EXERCISE AIM: From the entries below, gather each line containing the word "computer".

------------------------------------------------

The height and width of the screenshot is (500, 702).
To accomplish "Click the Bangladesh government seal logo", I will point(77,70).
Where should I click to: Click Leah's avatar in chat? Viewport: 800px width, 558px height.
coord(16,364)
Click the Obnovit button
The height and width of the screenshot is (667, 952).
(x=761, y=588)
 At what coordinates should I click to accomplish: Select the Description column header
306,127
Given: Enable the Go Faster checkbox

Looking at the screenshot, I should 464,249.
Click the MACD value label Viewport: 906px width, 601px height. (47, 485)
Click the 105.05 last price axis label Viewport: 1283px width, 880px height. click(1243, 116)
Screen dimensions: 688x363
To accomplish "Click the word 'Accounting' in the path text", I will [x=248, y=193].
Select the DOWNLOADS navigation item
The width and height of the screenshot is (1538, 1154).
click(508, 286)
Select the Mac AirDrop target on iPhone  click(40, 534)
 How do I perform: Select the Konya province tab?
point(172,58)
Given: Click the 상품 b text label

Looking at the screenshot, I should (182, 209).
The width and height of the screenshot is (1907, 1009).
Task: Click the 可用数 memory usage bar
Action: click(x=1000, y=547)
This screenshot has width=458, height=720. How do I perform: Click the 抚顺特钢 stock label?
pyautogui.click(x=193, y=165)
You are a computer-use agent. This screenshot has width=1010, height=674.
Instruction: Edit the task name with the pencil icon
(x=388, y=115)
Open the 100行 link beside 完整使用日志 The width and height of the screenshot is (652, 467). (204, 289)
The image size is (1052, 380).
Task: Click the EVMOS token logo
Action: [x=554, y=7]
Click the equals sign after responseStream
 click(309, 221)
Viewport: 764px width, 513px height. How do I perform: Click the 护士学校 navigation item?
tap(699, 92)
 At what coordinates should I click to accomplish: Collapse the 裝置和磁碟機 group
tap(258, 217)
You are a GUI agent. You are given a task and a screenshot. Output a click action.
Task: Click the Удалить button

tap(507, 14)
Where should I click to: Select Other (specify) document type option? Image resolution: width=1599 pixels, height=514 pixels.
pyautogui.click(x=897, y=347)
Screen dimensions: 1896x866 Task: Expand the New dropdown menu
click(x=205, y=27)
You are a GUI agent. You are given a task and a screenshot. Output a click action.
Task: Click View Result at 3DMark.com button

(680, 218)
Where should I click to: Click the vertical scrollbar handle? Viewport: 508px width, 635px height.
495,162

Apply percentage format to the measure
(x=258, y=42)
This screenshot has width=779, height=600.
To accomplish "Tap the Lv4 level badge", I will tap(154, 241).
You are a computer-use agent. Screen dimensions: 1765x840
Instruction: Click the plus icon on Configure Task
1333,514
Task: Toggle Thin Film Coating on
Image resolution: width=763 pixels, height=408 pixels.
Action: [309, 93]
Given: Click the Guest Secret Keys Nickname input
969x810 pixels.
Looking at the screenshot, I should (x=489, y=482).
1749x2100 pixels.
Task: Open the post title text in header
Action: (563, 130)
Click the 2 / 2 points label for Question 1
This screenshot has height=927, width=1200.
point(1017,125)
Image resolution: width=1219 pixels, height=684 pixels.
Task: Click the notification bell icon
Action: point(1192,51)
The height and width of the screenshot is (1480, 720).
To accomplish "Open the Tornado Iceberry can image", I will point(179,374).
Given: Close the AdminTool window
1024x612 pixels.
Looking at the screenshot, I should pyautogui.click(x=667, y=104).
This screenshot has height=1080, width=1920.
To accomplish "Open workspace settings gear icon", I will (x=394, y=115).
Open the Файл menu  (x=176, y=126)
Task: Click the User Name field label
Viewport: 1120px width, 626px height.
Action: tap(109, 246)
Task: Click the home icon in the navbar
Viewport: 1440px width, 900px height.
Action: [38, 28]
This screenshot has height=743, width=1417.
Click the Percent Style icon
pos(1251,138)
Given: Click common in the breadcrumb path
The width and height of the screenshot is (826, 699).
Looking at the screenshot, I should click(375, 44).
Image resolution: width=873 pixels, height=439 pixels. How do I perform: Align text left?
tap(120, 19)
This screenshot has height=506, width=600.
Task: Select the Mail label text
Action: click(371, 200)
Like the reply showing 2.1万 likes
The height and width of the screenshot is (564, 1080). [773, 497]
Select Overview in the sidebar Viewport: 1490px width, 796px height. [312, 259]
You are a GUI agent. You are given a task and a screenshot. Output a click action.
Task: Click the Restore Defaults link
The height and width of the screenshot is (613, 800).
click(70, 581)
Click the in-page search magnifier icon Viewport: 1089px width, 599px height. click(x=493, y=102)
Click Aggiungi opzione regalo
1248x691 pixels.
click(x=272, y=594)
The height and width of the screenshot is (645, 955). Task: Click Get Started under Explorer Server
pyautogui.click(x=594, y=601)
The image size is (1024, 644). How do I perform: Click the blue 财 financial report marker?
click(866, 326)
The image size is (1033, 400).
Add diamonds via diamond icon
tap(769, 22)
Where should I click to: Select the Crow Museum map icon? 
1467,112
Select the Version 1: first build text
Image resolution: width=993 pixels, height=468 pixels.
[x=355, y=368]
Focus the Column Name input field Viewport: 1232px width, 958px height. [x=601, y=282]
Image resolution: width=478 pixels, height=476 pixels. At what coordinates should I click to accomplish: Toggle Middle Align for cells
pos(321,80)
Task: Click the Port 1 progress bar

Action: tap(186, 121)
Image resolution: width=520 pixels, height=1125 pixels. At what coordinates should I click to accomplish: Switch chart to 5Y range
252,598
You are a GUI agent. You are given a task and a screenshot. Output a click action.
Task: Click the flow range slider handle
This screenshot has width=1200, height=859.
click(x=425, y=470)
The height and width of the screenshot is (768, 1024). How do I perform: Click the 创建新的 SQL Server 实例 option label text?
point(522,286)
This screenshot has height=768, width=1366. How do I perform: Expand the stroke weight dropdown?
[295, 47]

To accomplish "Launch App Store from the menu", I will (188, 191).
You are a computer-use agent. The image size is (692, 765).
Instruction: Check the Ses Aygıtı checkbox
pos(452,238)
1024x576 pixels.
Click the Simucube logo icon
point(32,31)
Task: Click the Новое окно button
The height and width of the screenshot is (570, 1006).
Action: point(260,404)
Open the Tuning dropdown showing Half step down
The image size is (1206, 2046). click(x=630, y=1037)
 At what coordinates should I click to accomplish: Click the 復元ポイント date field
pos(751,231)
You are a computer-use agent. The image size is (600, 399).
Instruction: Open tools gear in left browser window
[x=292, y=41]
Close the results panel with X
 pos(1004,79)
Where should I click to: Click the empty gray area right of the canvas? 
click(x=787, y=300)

------------------------------------------------

REPLY:
You are a computer-use agent. This screenshot has width=1010, height=674.
You are a computer-use agent. Screen dimensions: 1765x840
You are a computer-use agent. The image size is (692, 765).
You are a computer-use agent. The image size is (600, 399).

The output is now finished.